= EXERCISE GOAL =
Transcribe every line of the items below without changing anything.

(Text and element pointing items)
>> start
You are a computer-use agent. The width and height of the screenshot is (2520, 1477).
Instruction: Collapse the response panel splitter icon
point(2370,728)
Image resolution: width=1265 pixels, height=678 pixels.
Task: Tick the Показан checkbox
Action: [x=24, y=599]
>> end
= OUTPUT BELOW =
You are a computer-use agent. The width and height of the screenshot is (2520, 1477).
Instruction: Collapse the response panel splitter icon
point(2370,728)
Image resolution: width=1265 pixels, height=678 pixels.
Task: Tick the Показан checkbox
Action: [x=24, y=599]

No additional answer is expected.